I recently attended an event at Calgary’s Goro + Gun, which paired some amazing food, premium sake and a masu full of wisdom from Sake Samurai Patrick Ellis of Blue Note Wines and Sake in Vancouver. Going in, you could fit what I knew about sake on a grain of rice. Now, I know enough to fill at least 10 grains. Here’s what I learned:

  1. Drink premium sake out of a wine glass. I know it’s hip to be square (thanks, Huey Lewis!) and drink from traditional sake boxes (more on these later), but Samurai Patrick says you’re missing out on half of sake’s magic if you can’t “nose” it. I don’t know about your nose, but mine doesn’t fit in one of those little cups.
  2. Sake is made with four ingredients: rice, water, yeast and koji. What’s koji? I’m glad you asked. Koji is aspergillus oryzae, a filamentous fungus. Koji’s enzymes convert the rice’s starch to sugar, which the yeast then uses to make alcohol. And the alcohol makes it far more fun to try and say “aspergillus-oryzae-the-filamentous-fungus.”
  3. Sake can go bad. Like my pack-a-day-smoker aunt Liz, sake doesn’t age well. Samurai Patrick says it’s best to drink sake as close to the date you purchase it as possible. Also, keep it in the fridge after you open it, for up to a week. After that…you can cook with it!
  4. Did I mention you can cook with it? Samurai Patrick says sake never fights with food — which is weird, coming from a samurai. Regardless, use sake where you’d use white wine and you’ll be treated to subtle and interesting notes in your meal.
  5. Warm sake is for the less premium pours. If you have a not-so-premium sake in your hand or you can’t finish your premium bottle within a week (amateur), you can always heat it up to get some more life out of it.

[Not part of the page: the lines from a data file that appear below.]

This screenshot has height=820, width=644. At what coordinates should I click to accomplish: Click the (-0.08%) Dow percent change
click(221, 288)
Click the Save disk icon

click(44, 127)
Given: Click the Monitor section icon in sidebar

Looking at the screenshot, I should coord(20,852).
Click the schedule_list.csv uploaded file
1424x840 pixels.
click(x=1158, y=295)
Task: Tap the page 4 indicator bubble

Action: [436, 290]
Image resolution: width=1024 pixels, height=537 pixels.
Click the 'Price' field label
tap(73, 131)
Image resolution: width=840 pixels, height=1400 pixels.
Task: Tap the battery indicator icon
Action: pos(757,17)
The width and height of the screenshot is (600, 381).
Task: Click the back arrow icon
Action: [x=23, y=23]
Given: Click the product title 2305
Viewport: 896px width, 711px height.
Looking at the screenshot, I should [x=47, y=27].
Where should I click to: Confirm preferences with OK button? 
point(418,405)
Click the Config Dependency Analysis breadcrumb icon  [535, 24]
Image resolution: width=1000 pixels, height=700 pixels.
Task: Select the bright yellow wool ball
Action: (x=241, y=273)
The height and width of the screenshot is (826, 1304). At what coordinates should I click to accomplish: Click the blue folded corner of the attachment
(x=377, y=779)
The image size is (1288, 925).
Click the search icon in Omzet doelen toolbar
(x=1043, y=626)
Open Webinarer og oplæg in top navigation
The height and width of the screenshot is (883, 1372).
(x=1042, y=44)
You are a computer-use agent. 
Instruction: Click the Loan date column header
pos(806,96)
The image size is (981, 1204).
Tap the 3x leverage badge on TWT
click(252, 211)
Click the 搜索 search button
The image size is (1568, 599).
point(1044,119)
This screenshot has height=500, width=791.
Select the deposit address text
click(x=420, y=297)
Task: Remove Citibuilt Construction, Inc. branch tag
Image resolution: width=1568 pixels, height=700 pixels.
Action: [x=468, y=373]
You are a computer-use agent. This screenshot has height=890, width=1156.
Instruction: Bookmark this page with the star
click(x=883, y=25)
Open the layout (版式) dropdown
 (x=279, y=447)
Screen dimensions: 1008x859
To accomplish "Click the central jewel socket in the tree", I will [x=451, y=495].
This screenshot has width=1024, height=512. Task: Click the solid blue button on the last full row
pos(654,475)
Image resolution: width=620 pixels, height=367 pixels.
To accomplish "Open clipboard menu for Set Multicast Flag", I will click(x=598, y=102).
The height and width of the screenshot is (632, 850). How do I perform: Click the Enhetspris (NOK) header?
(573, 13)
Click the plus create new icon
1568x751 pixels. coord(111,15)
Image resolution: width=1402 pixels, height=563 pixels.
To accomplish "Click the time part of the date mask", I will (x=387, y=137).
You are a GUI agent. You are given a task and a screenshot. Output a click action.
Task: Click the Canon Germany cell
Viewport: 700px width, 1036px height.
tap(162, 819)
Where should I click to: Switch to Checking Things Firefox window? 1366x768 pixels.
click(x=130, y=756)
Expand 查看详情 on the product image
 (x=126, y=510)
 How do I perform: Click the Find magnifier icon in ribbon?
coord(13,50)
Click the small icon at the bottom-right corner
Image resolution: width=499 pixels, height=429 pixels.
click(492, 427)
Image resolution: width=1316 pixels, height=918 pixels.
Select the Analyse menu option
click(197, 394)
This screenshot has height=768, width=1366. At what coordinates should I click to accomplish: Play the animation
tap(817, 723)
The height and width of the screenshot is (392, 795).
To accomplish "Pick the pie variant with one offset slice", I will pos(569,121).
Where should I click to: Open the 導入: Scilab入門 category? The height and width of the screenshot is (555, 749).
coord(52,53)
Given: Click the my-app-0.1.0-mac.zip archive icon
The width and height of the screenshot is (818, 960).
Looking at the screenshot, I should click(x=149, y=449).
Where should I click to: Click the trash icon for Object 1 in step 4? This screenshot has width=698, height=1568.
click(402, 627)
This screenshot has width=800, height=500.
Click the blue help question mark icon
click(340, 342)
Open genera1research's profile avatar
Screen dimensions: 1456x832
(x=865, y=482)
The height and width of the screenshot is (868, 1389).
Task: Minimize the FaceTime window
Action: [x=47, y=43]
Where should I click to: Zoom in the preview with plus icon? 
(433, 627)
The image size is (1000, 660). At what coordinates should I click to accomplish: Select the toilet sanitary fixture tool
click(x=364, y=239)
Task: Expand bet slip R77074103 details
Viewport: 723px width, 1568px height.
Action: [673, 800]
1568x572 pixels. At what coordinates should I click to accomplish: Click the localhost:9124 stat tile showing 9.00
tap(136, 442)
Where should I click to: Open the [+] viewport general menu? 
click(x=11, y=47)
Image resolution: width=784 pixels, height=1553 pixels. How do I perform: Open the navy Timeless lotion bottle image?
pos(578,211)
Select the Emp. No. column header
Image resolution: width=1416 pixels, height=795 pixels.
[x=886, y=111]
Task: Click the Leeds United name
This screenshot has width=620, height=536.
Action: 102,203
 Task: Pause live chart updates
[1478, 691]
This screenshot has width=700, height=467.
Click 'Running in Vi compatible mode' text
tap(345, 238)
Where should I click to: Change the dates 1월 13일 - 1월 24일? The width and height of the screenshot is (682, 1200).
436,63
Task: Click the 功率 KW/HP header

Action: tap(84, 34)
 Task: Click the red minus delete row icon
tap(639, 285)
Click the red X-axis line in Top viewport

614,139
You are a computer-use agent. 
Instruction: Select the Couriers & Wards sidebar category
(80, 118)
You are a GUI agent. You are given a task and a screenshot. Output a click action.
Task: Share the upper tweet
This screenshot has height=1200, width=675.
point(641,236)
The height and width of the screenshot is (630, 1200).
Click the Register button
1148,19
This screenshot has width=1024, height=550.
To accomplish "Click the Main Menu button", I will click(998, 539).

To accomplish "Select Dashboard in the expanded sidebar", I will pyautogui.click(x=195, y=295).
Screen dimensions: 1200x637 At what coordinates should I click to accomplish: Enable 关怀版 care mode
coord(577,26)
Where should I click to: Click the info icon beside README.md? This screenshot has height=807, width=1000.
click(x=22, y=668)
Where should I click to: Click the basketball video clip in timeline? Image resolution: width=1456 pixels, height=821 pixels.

Samurai Patrick doesn’t recommend microwaving your sake. “Treat it like a baby bottle,” he says, as if I’m supposed to know what that means.
  6. Sake has levels of quality according to how much the grain of sake rice is polished. Sake rice is a nugget of pure starch wrapped in fats, vitamins and proteins. Of course, when drinking sake, we’re more interested in getting wasted than we are in nutrition, so we don’t need the nutritious part of the grain. The more of it that’s polished away, the higher quality the resulting sake.
  7. Variations in sake flavours come from the extent to which the rice grains are polished (see lesson six), the brewer, the type of rice used and the region in which it’s made. I enjoyed notes of licorice, apples and even bananas (what?) during the tasting. I don’t know how many bananas grow in Japan (OMG, there’s such a thing as a Japanese banana! #research), but when it comes to sake, terroir matters.
  8. Traditional sake vessels are called masu (the wooden box) and ochoko (those cute little cups). Samurai Patrick tells us that masu were originally used to measure rice when it was used as currency in Japan’s feudal period (1185-1603).
  9. Sake is seasonal. Sake brewers know how to live. Sake is traditionally brewed in January and February, and then the brewers take the rest of the year off. That’s because fermenting conditions are easier to control when the weather is cold. Truth be told, the same rule applies to me – who has the energy for sass at -30 C?
  10. Canada’s premium sake industry was started by Samurai Patrick — and Wayne Gretzky! Rumour has it that Samurai Patrick brought seven cases of premium sake back to Vancouver in the late ’90s in hopes of making his fortune. Sadly, no one took the fresh-faced importer seriously. I mean, who would pay that kind of money for sake? Turns out, hockey players would. After one restaurant owner finally relented and agreed to take a case of sake if Samurai Patrick promised to never come back again, he called a week later, asking for more. Mark Messier had just been traded to the Canucks and his buddy, Gretzky, was in town for a game. According to legend, Moose and Gretz had a tradition in New York of hitting up a Japanese restaurant after a game and nursing their wounds with sake – and lots of it. They brought that tradition to Vancouver and cleaned out the restaurant owner in one night with their shenanigans. Let’s face it, if it’s good enough for Gretzky, it’s good enough for all Canadians, and a premium sake industry was born.

Thank-you to Goro + Gun’s Chef Tomo Mitsuno for a beautiful meal, GM Amane Kanai for the exceptional hospitality and Sake Samurai Patrick Ellis, who is one of only about 70 (and the first Canadian) sake samurai worldwide. The title is conferred by the Japan Sake Brewers Association Junior Council on people who have an exceptional knowledge, and love, of sake and are committed to promoting both sake and Japanese culture within Japan and around the world.